Describe an activity for dispersion of light.
(OR)
What is the name given to process when white light passes through a prism it splits into different colours ? Explain the process with an activity.

• The splitting of white light into different colours is called despersion of light.
• Do this experiment in the dark room.
• Take a prism and place it on the table near a vertical white wall.
• Take a thin wooden plank.
• Make a small hole in it and fix it vertically on the table.
• Place the prism between the wooden plank and wall.
• Place a white light source behind the hole of wooden plank.
• Switch on the light.
• The rays coming out of the hole of plank become a narrow beam of light.
• Adjust the height of the prism such that the light falls on one of the lateral surfaces.
• Observe the changes in emerged rays of the prism.
• Adjust the prism by slightly rotating it till you get an image on the wall.
• You will observe that white light is splitting into certain different colours.

Activity – 6

Question 4.
Describe an experiment for scattering of light.
(OR)
What is the principle involved in blue of the sky ? Explain the principle with an experiment?

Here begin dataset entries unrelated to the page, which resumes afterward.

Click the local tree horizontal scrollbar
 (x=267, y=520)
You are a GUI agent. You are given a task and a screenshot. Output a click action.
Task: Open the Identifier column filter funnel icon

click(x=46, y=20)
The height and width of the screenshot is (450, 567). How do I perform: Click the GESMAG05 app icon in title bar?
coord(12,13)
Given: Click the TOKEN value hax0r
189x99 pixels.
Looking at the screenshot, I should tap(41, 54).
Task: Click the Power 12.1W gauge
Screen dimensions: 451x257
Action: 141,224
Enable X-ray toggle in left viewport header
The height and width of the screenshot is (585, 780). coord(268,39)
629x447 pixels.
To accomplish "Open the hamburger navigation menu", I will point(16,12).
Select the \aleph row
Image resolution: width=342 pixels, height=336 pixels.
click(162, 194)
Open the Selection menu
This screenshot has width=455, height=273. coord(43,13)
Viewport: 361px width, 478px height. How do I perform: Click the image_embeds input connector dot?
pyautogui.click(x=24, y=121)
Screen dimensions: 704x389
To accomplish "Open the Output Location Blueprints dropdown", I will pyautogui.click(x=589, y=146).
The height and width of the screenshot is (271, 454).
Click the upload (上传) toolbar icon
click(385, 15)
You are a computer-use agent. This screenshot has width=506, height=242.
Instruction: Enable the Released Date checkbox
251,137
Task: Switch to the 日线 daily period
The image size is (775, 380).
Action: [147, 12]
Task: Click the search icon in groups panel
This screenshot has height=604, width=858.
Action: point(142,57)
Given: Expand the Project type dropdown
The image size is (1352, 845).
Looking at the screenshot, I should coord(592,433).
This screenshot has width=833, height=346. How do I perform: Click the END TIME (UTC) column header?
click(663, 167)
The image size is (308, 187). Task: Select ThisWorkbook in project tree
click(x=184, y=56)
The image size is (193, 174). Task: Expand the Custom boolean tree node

• Take the solution of sodium-thio-Sulphate (hypo) with sulphuric acid in a glass beaker.
• Place the beaker in which reaction is taking place in an open place where abundant sunlight is available.
• Watch the formation of grains of sulphur and observe changes in beaker.
• You will notice that sulphur precipitates as the reaction is in progress.
• At the beginning, the grains of sulphur are smaller in size as the reaction progresses, their size increases due to precipitation.
• Sulphur grains appear blue in colour at beginning and slowly their colour becomes white as their size increases.
• The reason for this is scattering of light.
• At the beginning, the size of grains is small and almost comparable to the wavelength of blue light.
• Hence they appear blue in the beginning.
• As the size of grains increases, their size becomes comparable to the wavelengths of other colours.
• As a result of this, they act as scattering centres for other colours.
• The combination of all these colours appears as white.